• _STATED TASK_
Extract each line in the records that contains the word "Click".

• _GIVEN DATA_
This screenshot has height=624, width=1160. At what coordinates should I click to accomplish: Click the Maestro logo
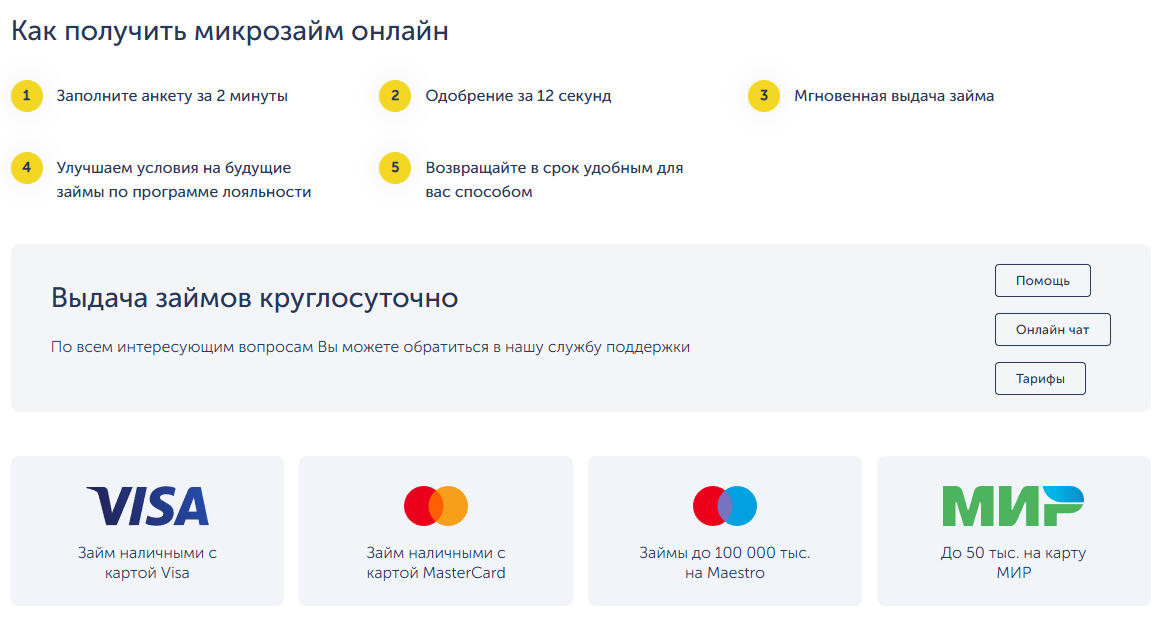725,506
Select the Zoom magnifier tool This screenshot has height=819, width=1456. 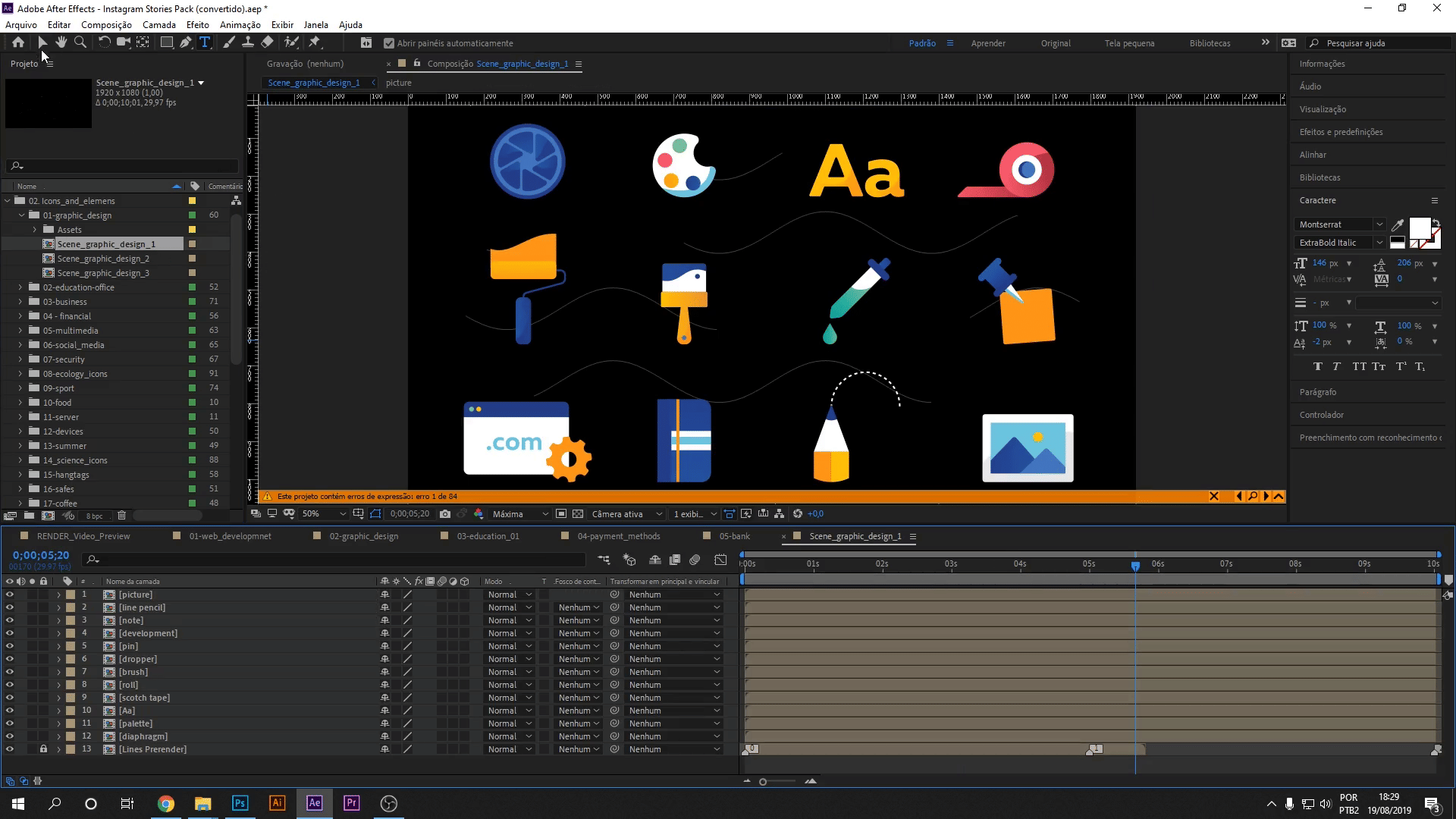point(80,42)
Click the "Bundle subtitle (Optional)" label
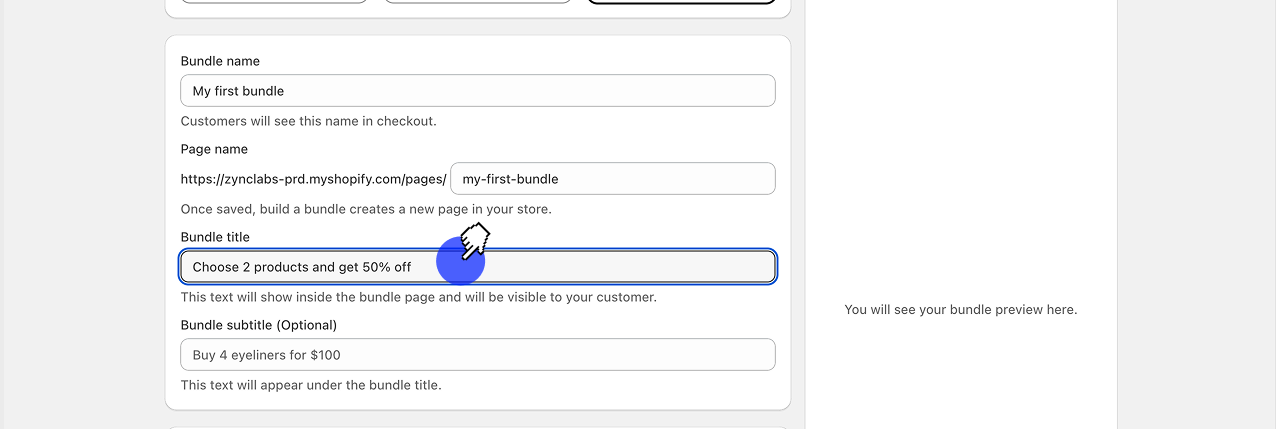Screen dimensions: 1276x429 (259, 325)
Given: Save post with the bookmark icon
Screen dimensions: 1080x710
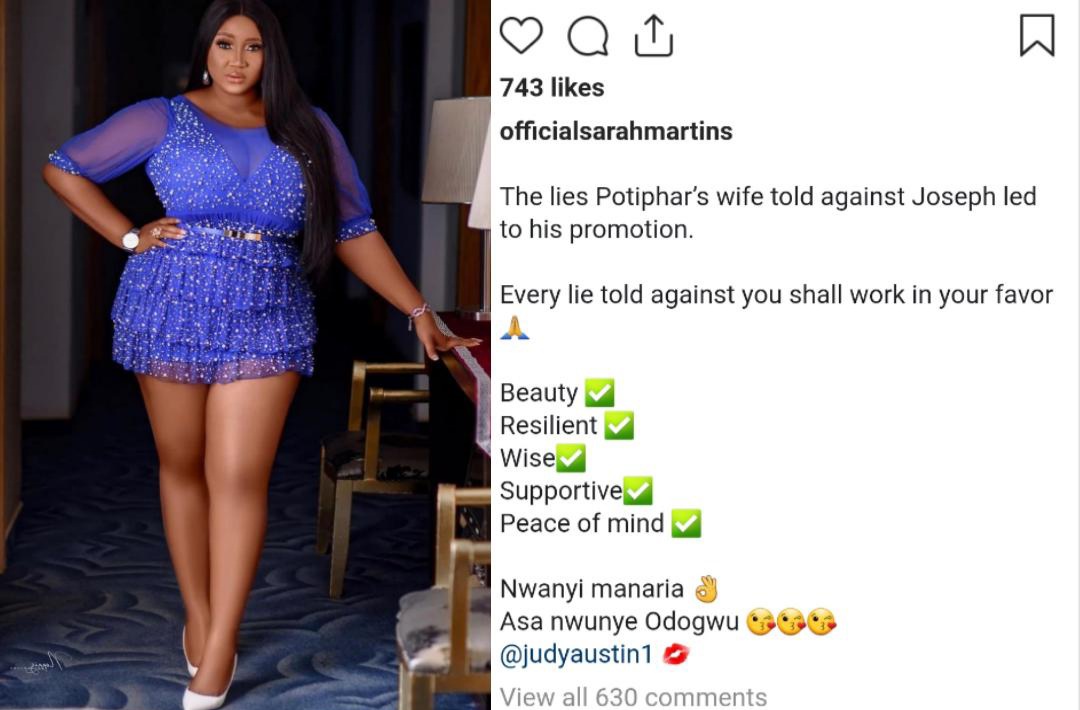Looking at the screenshot, I should coord(1037,34).
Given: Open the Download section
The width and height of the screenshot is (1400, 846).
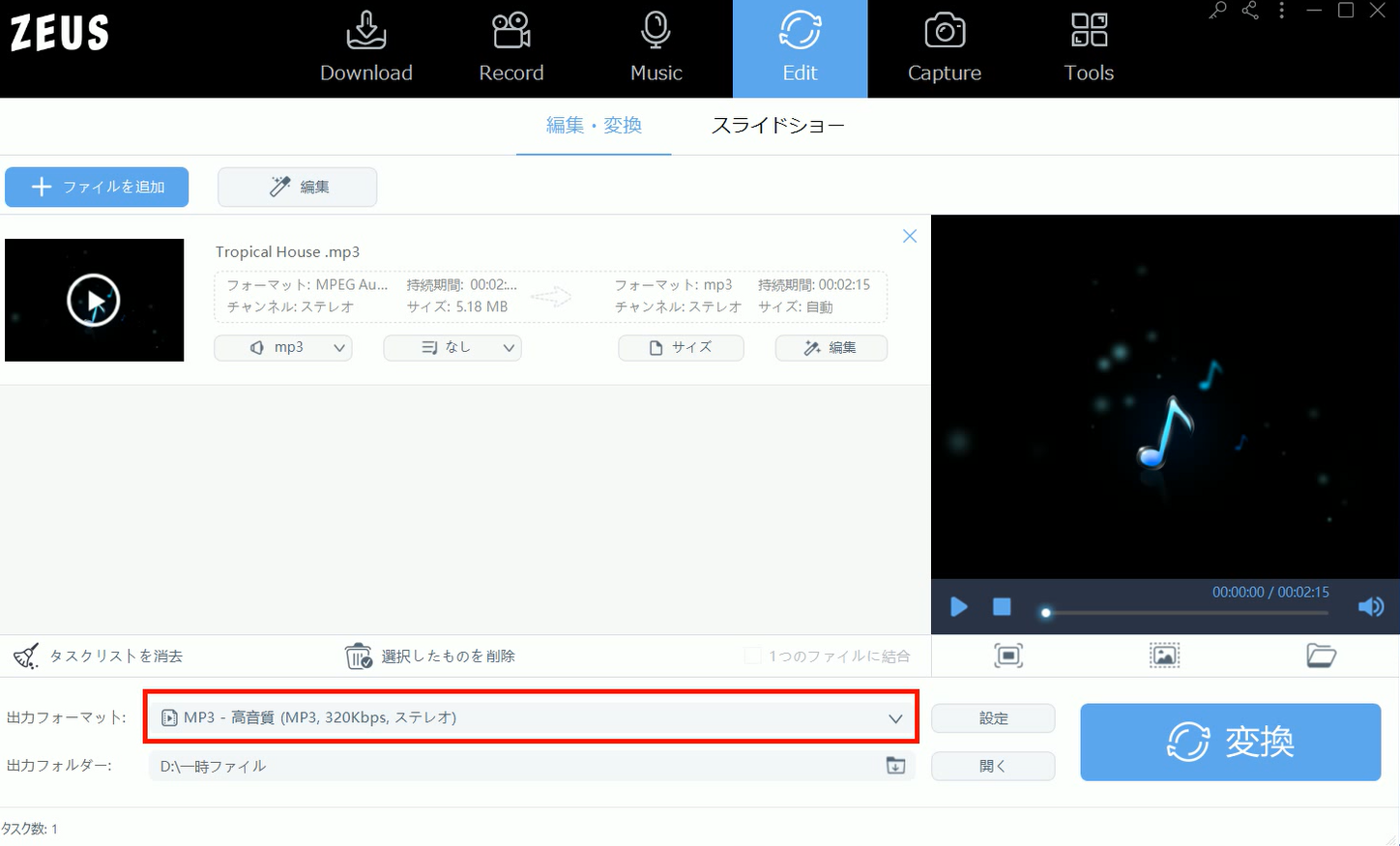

• _OUTPUT FOR THIS TASK_
This screenshot has height=624, width=1160. At what coordinates should I click to accomplish: Click the Maestro logo
Click the "Bundle subtitle (Optional)" label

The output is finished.